#### [Task goal]
Report the number of lines of the listing below containing the string "will", with nothing added.

#### [Data to use]
::::::::

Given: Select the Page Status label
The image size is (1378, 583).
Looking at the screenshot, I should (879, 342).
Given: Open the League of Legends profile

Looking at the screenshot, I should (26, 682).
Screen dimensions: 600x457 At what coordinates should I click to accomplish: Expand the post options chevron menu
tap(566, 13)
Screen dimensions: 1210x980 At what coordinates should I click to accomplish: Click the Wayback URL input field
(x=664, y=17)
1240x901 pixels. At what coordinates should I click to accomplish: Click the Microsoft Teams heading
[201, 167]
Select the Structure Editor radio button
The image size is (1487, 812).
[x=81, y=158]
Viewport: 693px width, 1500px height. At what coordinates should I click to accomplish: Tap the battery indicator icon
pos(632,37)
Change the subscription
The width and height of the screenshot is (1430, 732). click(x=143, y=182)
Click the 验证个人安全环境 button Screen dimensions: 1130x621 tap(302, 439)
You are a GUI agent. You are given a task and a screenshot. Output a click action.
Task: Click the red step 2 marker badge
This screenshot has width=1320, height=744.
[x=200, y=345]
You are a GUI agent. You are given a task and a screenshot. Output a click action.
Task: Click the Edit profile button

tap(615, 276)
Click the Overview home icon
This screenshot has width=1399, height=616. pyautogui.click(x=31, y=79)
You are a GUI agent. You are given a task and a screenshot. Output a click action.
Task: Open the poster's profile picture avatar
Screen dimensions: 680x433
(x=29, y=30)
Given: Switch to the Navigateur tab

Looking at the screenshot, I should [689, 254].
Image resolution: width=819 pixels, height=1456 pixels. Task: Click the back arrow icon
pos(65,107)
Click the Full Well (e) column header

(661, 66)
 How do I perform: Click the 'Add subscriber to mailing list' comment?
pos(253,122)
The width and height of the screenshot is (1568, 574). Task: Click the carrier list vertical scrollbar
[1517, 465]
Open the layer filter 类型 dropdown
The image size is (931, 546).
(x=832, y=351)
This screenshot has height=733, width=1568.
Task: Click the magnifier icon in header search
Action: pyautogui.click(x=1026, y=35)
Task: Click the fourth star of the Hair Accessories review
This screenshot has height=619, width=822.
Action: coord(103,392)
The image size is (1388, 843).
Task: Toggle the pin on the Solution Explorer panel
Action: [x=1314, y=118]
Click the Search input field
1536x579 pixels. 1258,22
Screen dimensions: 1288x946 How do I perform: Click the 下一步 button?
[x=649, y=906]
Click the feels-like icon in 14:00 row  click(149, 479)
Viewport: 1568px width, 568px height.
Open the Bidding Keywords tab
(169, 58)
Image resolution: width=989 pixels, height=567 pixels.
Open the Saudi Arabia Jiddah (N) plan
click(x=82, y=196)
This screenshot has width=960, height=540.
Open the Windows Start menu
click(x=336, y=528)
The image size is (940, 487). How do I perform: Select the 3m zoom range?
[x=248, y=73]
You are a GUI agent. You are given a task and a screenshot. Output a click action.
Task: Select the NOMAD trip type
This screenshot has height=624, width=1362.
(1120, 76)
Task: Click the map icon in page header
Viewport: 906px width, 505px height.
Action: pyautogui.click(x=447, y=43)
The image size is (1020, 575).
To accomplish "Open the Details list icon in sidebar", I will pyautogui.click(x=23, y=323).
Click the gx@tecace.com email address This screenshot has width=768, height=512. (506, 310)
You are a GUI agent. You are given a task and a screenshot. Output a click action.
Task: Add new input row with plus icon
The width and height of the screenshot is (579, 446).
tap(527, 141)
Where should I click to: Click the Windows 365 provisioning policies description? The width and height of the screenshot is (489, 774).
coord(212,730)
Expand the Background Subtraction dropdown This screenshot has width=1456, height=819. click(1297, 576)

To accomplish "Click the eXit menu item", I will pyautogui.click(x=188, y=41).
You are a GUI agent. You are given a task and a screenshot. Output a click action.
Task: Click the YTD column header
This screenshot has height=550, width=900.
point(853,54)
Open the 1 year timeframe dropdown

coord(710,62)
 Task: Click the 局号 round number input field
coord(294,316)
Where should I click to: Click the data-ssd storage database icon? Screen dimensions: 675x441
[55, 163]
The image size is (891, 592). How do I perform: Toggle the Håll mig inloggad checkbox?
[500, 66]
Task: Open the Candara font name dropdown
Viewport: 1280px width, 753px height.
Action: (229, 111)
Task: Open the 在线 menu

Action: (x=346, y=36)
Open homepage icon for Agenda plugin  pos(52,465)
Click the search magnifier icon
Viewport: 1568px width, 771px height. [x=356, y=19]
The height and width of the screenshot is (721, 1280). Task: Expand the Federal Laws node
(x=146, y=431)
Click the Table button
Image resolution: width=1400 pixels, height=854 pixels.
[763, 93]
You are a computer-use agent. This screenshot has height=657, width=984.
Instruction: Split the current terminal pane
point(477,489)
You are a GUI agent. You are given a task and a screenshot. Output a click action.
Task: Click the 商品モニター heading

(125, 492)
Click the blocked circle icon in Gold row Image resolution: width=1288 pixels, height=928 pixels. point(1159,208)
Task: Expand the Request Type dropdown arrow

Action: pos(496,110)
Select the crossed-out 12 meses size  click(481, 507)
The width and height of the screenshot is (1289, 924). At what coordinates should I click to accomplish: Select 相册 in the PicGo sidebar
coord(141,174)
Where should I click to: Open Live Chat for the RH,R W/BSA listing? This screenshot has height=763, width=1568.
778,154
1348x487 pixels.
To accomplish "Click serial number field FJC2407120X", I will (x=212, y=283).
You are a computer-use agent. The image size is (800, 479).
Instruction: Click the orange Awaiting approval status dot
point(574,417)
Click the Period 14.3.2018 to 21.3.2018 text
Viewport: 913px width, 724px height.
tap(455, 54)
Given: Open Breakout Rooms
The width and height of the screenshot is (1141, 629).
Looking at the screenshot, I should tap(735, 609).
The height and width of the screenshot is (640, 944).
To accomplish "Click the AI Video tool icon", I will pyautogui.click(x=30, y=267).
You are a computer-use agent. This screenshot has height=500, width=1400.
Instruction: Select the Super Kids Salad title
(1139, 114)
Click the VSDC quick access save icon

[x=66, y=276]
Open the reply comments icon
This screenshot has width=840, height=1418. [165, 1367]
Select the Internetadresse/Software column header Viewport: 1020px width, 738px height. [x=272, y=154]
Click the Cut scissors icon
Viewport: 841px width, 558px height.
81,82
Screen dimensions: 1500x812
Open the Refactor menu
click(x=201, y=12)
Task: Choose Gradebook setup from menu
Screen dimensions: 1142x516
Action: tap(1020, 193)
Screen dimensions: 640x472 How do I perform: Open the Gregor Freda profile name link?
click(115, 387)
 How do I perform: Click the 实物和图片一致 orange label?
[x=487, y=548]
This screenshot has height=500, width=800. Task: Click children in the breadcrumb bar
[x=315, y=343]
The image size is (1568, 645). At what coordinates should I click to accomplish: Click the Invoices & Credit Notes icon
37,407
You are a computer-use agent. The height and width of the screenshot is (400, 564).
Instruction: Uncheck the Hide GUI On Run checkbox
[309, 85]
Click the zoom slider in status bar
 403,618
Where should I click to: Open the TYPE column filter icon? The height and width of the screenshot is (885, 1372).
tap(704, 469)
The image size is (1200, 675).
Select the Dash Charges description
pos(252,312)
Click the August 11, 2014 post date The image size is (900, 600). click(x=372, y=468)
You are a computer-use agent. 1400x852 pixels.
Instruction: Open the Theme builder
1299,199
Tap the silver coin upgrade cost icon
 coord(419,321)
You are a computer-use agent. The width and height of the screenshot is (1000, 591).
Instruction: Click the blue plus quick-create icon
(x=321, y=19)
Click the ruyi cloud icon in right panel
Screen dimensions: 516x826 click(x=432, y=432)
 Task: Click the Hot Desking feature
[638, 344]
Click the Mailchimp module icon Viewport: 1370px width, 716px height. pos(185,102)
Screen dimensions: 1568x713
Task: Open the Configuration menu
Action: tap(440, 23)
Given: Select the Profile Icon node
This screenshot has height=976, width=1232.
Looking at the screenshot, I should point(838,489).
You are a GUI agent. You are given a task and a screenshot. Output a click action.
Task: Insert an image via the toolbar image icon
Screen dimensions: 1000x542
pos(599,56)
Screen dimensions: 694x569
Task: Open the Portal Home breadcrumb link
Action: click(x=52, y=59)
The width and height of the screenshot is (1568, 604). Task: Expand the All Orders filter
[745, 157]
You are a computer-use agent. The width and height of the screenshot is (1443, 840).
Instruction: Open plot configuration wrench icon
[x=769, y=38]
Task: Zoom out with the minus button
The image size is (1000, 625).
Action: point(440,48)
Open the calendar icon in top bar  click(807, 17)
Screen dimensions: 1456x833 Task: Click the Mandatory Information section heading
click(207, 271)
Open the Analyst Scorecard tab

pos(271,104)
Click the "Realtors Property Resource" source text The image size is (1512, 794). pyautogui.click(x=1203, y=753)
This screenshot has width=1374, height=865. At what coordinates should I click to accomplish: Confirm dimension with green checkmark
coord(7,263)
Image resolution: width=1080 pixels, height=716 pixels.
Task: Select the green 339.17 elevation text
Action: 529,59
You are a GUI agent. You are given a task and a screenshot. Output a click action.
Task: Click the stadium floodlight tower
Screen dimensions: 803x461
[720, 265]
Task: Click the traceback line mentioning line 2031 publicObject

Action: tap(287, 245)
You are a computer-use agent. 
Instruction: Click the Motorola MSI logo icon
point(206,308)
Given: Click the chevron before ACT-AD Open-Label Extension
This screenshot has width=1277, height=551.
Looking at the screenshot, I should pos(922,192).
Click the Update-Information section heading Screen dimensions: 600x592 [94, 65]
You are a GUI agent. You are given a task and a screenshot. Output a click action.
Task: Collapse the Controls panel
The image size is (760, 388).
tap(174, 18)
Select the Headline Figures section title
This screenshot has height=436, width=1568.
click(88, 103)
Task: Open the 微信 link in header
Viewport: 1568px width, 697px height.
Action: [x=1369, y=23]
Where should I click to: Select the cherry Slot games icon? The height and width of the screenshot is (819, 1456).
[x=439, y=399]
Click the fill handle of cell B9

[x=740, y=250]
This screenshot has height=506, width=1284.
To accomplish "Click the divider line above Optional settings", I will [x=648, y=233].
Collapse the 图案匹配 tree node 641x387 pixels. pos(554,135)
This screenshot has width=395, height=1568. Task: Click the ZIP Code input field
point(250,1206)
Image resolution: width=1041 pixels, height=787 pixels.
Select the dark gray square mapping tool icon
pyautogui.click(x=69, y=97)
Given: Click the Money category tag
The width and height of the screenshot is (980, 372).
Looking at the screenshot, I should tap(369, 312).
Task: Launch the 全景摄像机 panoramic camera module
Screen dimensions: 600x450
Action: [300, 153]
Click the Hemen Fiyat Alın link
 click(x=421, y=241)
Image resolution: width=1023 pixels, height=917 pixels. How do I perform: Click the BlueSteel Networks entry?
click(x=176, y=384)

::::::::

#### [Response box]
5